Single‑cell RNA‑sequencing was performed on aortic specimens from 3 TAK patients and 3 healthy controls, identifying nine transcriptionally distinct cell subsets (Fig. 2a). Further clustering of T cell subsets resolved six subpopulations (Fig. 2b). Compared with controls, FCGR3A⁺ NKT cells were significantly expanded in aortic tissue from TAK patients, whereas KLRC1⁺ NKT cells were virtually absent (Fig. 2c). Expression levels of granzyme B, perforin, and interferon‑γ were markedly higher in FCGR3A⁺ NKT cells from the TAK group than in KLRC1⁺ NKT cells from controls, indicating enhanced cytotoxic function of NKT cells in TAK lesions (Fig. 2d). Subsequent Gene Ontology (GO) and Kyoto Encyclopedia of Genes and Genomes (KEGG) enrichment analyses identified the top 20 GO terms and KEGG pathways. FCGR3A⁺ NKT cells in the TAK group were enriched in autoimmune and pro‑inflammatory pathways (Fig. 3a), whereas KLRC1⁺ NKT cells in controls were enriched in NK cell‑mediated cytotoxicity and immune regulatory pathways (Fig. 3b), with convergence in core immune functions. Based on these results, we further performed cell‑cell interaction analyses focusing on FCGR3A⁺ NKT cells in TAK and KLRC1⁺ NKT cells in controls. Interaction network analysis demonstrated enhanced crosstalk between FCGR3A⁺ NKT cells and CD8⁺ effector T cells, driving inflammation, whereas KLRC1⁺ NKT cells interacted actively with regulatory T cells (Tregs) to maintain immune homeostasis (Fig. 2e). Pro‑inflammatory transcription factors were strongly upregulated in FCGR3A⁺ NKT cells, establishing these cells as a central hub in TAK‑associated inflammatory networks.

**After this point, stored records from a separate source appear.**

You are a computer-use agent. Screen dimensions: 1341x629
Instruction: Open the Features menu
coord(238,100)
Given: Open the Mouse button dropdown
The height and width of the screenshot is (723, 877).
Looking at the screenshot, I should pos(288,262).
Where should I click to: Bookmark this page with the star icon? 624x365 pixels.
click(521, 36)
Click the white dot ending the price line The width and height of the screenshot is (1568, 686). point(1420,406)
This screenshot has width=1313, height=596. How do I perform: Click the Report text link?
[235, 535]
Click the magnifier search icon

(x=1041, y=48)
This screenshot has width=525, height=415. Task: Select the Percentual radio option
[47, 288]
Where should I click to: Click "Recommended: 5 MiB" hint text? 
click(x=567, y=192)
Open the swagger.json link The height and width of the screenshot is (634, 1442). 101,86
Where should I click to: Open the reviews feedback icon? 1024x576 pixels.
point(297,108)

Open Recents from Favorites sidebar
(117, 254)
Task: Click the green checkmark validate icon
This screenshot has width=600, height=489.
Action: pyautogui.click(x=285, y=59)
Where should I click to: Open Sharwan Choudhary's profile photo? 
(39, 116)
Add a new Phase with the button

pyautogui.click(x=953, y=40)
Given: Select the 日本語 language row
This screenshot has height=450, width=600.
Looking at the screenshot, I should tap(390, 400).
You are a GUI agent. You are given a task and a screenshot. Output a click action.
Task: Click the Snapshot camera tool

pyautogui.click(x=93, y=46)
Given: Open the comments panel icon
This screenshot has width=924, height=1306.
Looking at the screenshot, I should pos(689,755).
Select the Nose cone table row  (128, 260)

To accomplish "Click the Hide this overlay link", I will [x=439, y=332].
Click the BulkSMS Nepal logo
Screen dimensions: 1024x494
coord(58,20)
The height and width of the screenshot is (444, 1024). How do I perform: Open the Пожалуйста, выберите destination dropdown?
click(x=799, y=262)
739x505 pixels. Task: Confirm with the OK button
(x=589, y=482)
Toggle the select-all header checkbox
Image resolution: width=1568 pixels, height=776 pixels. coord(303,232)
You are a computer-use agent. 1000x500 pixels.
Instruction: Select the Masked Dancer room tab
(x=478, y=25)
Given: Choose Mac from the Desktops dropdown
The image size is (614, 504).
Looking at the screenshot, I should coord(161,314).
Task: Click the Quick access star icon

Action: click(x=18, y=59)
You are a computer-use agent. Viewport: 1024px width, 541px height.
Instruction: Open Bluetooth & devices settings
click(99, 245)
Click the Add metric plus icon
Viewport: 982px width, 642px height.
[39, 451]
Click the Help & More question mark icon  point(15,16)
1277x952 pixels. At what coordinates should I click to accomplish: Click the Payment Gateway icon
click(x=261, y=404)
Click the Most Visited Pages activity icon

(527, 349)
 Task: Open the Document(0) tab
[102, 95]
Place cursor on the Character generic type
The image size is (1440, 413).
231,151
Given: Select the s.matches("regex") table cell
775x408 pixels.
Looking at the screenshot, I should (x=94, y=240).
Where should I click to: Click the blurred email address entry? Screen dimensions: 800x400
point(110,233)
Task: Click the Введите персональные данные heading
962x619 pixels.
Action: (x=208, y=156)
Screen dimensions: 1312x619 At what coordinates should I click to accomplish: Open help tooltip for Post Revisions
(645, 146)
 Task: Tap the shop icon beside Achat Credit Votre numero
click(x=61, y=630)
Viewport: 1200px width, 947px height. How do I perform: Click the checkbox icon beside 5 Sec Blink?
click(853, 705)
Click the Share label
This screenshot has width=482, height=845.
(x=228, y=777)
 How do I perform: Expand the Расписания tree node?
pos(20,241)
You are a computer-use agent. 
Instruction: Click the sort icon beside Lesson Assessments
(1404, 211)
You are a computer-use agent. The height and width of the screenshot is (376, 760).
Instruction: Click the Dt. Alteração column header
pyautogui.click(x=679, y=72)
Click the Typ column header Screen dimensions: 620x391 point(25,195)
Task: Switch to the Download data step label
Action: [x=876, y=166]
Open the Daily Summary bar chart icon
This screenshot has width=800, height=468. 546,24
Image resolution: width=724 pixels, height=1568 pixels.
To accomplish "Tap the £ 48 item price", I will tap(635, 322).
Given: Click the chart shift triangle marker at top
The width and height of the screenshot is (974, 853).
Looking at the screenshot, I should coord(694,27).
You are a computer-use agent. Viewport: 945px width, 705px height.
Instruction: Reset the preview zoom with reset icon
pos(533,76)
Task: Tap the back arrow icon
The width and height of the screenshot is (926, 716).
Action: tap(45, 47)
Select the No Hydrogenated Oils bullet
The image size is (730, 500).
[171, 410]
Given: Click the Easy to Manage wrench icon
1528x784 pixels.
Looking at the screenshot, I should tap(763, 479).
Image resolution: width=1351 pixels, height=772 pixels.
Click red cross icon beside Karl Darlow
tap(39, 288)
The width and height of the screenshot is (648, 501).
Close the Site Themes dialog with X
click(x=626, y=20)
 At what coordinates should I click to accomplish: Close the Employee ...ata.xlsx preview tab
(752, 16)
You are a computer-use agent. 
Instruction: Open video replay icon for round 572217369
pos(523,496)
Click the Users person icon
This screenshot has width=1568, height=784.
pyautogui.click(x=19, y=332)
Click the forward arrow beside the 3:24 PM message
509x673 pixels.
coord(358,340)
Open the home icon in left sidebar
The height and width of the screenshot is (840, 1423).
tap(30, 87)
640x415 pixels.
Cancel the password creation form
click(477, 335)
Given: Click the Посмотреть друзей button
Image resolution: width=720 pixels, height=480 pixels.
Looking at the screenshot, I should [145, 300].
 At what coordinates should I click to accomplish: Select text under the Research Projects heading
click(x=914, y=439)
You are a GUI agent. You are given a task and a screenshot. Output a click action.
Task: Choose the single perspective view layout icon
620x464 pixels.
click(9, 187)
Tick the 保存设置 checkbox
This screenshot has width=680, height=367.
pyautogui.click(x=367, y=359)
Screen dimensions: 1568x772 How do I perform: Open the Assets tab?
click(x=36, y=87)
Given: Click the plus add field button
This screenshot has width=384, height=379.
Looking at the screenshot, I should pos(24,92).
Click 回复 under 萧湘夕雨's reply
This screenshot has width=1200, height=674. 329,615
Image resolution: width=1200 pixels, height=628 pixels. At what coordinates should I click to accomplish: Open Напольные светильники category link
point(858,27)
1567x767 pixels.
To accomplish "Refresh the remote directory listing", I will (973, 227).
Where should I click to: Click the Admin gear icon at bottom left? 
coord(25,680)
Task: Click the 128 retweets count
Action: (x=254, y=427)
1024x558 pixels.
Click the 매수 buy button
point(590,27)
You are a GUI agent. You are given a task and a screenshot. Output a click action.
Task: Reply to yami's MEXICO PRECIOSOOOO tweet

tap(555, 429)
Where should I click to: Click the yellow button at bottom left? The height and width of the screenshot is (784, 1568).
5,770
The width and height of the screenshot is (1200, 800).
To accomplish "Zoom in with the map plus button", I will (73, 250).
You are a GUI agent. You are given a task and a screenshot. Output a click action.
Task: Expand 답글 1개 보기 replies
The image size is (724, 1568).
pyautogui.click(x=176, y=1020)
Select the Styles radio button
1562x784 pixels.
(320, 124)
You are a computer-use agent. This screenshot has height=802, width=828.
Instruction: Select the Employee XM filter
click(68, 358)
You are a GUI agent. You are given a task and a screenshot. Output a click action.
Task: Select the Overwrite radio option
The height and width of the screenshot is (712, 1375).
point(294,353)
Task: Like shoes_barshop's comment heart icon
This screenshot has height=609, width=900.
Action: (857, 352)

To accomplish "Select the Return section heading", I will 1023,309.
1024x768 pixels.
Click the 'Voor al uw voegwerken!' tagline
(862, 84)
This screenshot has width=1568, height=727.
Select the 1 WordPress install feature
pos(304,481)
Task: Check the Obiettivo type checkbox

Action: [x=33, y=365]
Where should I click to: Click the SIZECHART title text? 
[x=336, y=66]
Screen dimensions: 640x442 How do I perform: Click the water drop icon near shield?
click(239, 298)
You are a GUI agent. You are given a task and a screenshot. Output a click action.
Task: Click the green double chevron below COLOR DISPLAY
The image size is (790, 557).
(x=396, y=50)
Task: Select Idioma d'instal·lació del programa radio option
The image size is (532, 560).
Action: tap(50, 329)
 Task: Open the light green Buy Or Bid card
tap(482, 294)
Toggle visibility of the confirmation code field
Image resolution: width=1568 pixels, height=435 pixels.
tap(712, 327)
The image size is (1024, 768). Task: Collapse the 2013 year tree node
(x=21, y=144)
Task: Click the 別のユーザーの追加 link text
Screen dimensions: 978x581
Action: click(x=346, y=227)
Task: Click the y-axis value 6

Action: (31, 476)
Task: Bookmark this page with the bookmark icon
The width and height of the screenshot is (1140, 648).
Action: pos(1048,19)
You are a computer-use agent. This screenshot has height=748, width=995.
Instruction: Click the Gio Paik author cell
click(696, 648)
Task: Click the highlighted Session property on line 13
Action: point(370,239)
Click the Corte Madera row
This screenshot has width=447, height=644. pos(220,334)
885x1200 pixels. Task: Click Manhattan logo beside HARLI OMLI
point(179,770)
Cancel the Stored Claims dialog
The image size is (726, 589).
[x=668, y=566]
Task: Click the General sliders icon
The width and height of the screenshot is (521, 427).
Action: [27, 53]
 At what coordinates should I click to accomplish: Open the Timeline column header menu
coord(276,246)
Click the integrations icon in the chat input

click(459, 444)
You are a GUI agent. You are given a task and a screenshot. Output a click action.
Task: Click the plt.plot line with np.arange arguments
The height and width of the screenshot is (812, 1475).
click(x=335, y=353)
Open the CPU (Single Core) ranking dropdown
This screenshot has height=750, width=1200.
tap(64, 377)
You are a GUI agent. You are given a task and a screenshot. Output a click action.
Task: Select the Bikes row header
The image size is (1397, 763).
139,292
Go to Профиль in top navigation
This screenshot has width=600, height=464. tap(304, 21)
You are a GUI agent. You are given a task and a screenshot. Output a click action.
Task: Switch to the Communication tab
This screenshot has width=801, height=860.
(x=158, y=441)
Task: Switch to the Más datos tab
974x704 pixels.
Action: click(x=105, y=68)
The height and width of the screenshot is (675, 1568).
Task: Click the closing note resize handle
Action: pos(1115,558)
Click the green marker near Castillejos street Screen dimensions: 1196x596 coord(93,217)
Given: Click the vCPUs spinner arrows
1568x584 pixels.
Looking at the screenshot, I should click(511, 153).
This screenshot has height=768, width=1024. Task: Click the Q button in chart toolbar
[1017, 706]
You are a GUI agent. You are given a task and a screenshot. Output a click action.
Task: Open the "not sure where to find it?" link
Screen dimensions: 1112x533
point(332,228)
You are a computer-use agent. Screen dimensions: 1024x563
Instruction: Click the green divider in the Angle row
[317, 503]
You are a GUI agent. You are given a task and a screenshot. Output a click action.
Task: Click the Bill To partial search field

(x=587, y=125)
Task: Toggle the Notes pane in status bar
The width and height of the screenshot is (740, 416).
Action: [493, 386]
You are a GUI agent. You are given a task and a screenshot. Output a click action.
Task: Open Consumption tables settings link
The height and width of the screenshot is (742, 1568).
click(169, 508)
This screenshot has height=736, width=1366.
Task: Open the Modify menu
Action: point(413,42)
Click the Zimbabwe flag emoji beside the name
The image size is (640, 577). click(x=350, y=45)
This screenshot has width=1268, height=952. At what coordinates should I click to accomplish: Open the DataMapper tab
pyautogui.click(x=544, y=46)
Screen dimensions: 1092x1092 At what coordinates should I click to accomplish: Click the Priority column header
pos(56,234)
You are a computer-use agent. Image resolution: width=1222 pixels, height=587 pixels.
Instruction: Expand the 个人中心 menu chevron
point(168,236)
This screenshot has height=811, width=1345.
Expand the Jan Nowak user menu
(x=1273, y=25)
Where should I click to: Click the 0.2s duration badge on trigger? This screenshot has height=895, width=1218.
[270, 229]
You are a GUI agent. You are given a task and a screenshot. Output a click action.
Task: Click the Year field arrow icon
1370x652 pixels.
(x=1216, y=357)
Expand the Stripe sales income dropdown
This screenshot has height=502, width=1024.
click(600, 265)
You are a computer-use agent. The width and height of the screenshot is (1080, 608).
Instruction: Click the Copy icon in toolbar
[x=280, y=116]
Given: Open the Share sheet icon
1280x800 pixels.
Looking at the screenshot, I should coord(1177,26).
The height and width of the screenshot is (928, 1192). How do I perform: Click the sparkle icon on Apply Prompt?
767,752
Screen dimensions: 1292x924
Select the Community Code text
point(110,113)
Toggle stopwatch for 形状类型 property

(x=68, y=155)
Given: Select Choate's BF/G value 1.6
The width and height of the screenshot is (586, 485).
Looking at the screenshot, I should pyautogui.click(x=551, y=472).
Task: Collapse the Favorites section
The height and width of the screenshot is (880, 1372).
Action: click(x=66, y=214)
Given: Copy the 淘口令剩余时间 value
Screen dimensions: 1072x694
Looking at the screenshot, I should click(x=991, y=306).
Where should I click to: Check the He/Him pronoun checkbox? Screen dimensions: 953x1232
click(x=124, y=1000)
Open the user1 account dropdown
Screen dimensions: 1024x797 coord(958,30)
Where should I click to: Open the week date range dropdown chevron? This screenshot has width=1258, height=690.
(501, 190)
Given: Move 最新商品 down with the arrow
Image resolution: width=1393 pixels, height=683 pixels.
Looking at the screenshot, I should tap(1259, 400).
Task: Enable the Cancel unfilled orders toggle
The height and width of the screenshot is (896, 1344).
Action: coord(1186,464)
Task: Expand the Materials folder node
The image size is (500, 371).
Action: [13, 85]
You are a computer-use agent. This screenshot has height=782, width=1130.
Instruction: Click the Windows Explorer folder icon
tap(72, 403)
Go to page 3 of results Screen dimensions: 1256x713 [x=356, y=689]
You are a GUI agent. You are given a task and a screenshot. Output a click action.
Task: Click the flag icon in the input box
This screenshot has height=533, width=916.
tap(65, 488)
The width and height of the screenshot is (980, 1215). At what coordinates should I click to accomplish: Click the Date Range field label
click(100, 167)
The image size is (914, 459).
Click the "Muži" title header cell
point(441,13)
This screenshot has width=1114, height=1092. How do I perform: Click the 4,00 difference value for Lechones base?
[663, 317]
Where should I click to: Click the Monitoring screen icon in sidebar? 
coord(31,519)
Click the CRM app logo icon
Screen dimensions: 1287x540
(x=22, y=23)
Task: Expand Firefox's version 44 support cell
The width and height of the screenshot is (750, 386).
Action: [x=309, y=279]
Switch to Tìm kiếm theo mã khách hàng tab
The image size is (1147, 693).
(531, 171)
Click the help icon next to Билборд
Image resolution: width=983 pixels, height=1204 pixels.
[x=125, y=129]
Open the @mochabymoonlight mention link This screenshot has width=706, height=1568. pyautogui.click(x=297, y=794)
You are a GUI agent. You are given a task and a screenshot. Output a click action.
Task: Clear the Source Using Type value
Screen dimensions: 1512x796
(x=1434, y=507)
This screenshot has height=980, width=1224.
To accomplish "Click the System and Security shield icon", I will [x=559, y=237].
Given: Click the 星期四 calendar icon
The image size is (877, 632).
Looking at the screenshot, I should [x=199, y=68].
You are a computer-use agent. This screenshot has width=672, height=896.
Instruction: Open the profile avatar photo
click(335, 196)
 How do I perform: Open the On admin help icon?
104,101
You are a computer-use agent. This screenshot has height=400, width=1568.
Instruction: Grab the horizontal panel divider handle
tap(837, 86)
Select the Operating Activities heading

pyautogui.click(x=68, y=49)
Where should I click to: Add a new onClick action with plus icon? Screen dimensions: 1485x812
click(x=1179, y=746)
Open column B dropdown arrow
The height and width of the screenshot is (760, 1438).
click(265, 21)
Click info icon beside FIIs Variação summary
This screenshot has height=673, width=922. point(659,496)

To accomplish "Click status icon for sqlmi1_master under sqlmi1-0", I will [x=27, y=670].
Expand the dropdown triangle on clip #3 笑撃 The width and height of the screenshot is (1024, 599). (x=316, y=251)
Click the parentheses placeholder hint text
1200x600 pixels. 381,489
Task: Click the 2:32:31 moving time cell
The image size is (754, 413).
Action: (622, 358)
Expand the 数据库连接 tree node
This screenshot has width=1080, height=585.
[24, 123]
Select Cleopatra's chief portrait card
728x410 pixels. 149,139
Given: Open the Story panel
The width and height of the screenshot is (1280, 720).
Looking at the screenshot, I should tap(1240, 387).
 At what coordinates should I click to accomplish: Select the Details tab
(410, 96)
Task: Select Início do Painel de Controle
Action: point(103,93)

By integrating flow cytometric analysis of peripheral blood and single-cell transcriptomic profiling of aortic tissues from TAK patients and healthy controls, we identified compartmentalized alterations of NKT cells in TAK. Specifically, circulating NKT and CD8⁺ NKT cells were decreased in conjunction with an expanded IL‑4⁺ NKT cell population, while FCGR3A⁺ NKT cells were markedly enriched in aortic lesions. Interaction analysis further demonstrated that FCGR3A⁺ NKT cells preferentially engaged with CD8⁺ effector T cells to promote inflammatory responses, whereas KLRC1⁺ NKT cells in controls interacted actively with regulatory T cells to preserve immune homeostasis. These findings highlight divergent NKT cell profiles between the peripheral circulation and vascular lesions in TAK. We hypothesize that cytotoxic FCGR3A⁺ NKT cells may undergo polarization and migrate from peripheral blood to aortic lesions, where they exert pro‑inflammatory and cytotoxic effects that contribute to vascular inflammation and remodeling.